-- start PROVIDED INFORMATION --
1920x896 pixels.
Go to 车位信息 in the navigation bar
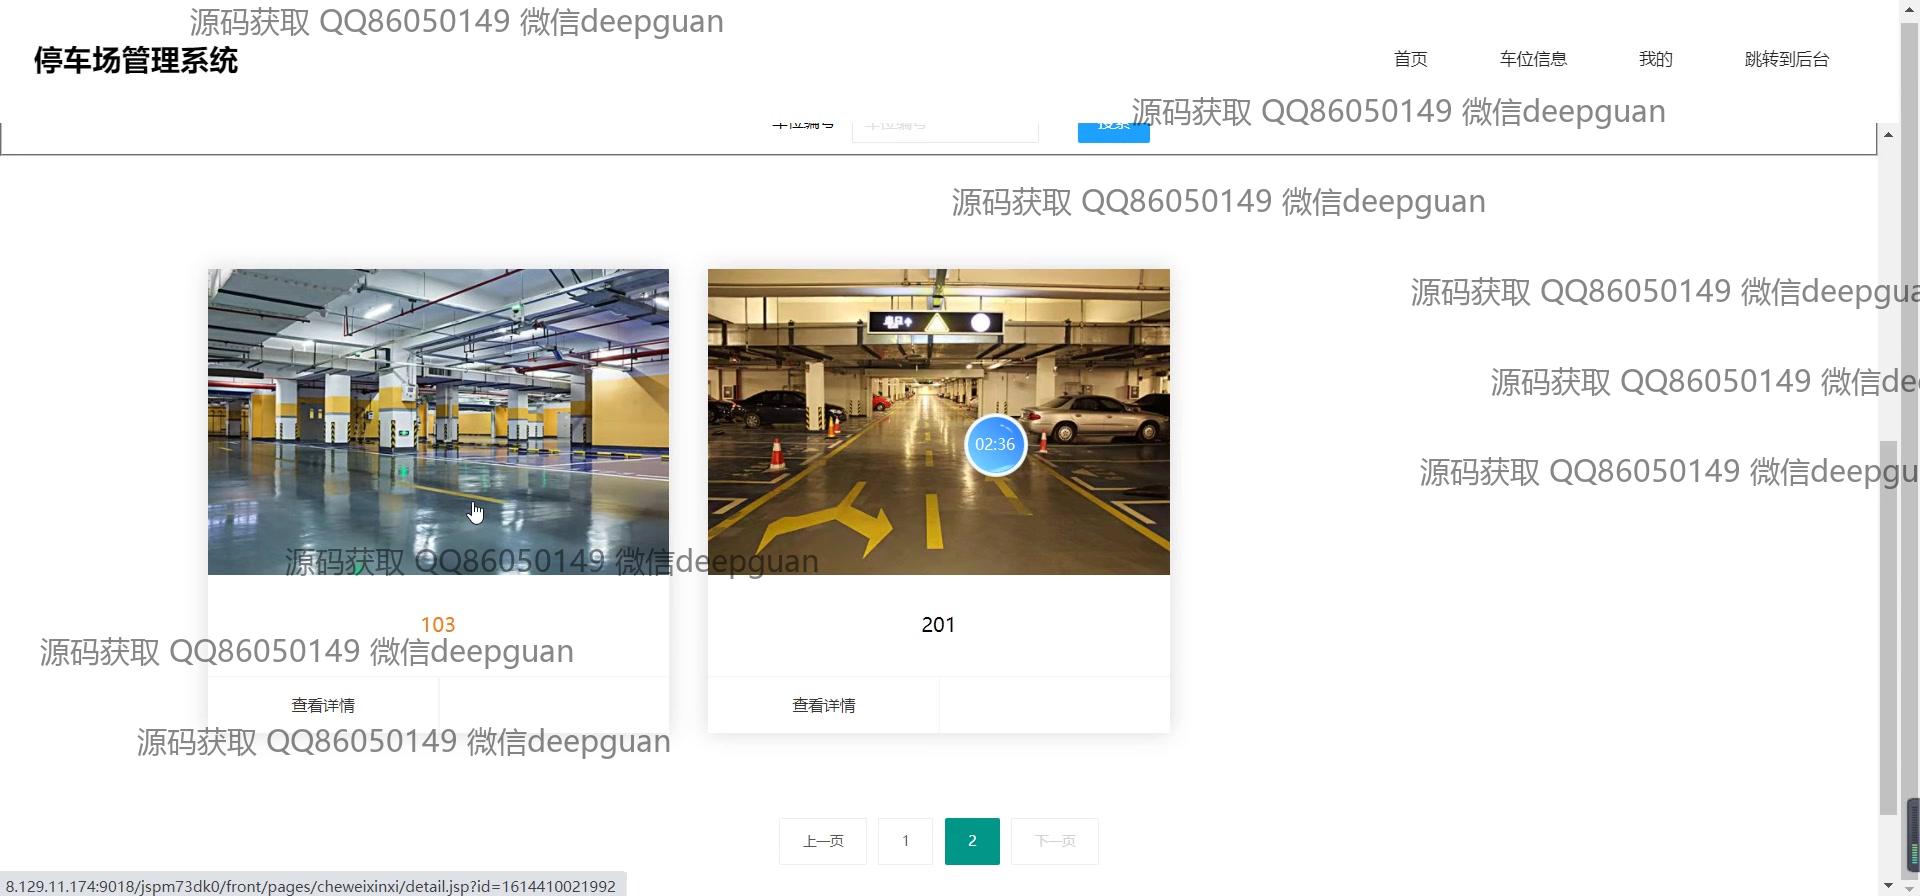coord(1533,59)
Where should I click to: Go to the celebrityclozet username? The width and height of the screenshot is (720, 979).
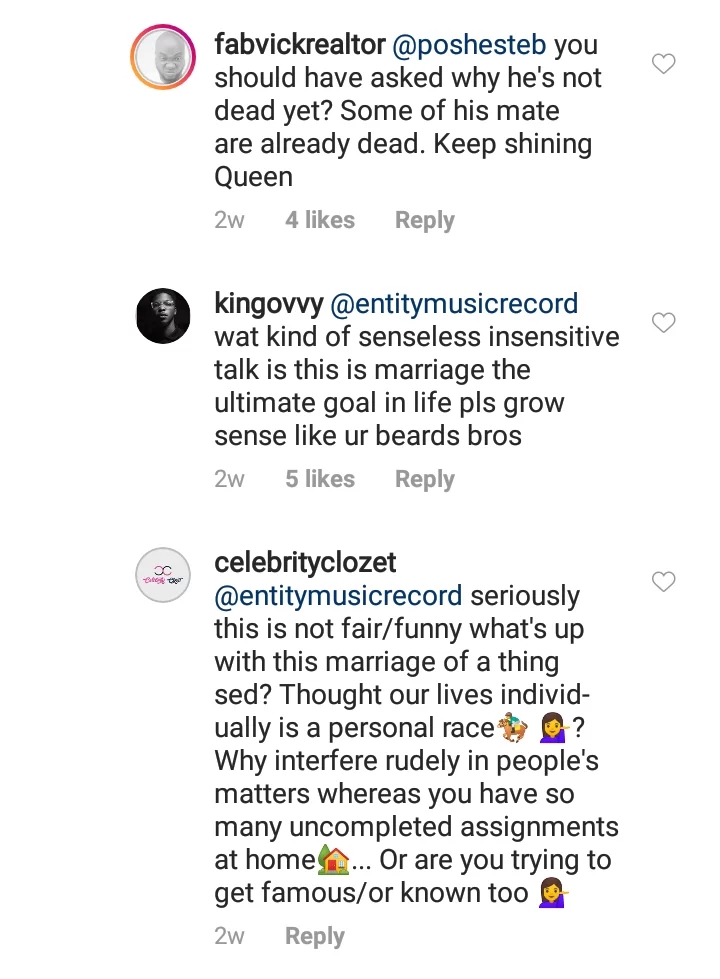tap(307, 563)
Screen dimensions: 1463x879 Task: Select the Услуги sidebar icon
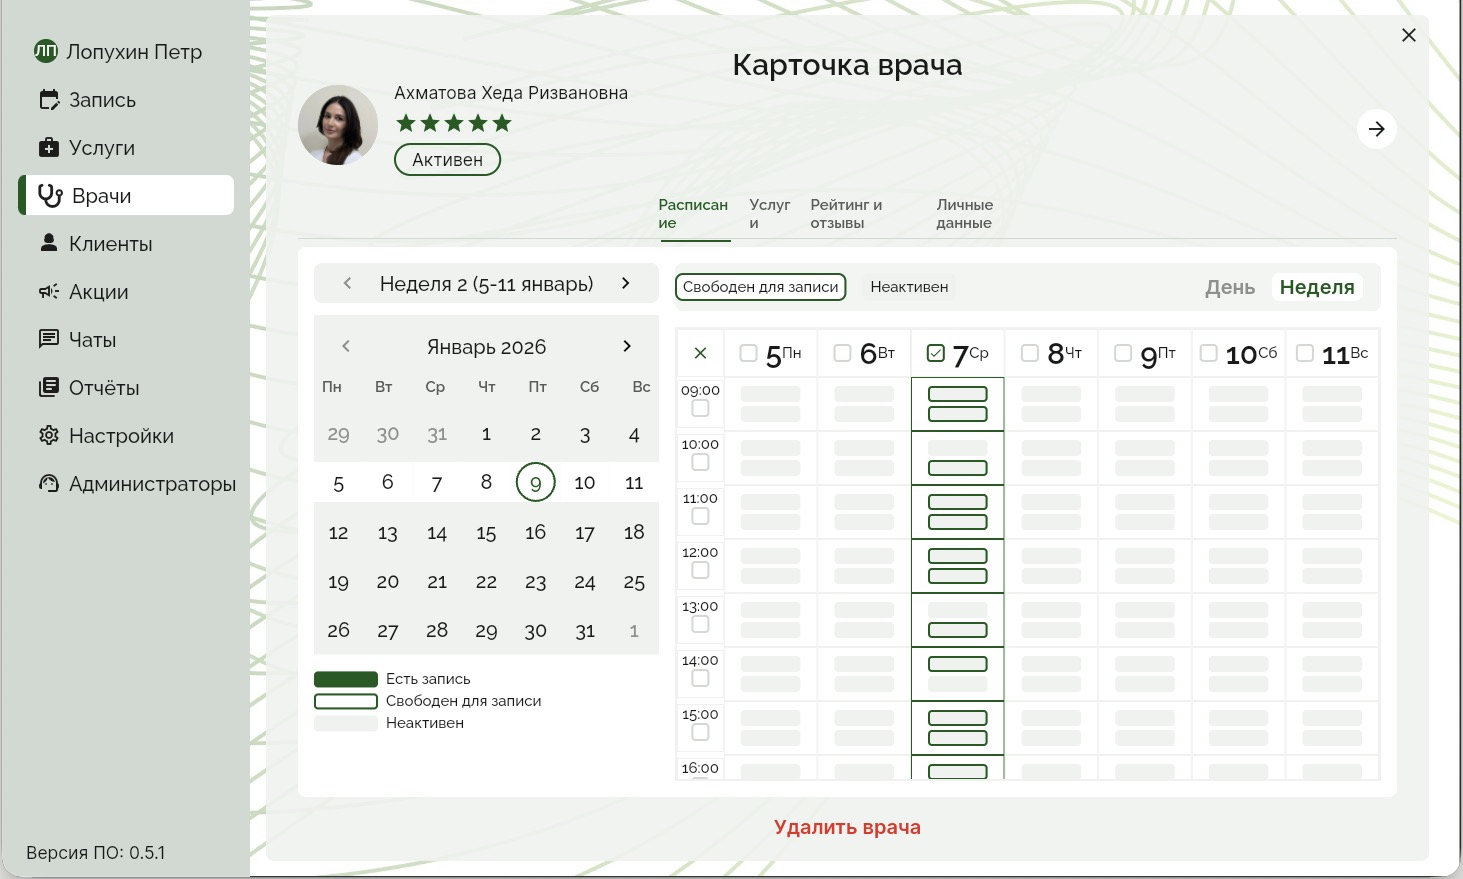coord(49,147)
-- end PROVIDED INFORMATION --
EXERCISE DESCRIPTION: Arrange the lines of the listing above into a numbered list, with no blank lines and no pictures.

TASK RESPONSE:
1. 1920x896 pixels.
2. Go to 车位信息 in the navigation bar
3. coord(1533,59)
4. Where should I click to: Go to the celebrityclozet username? The width and height of the screenshot is (720, 979).
5. tap(307, 563)
6. Screen dimensions: 1463x879 Task: Select the Услуги sidebar icon
7. coord(49,147)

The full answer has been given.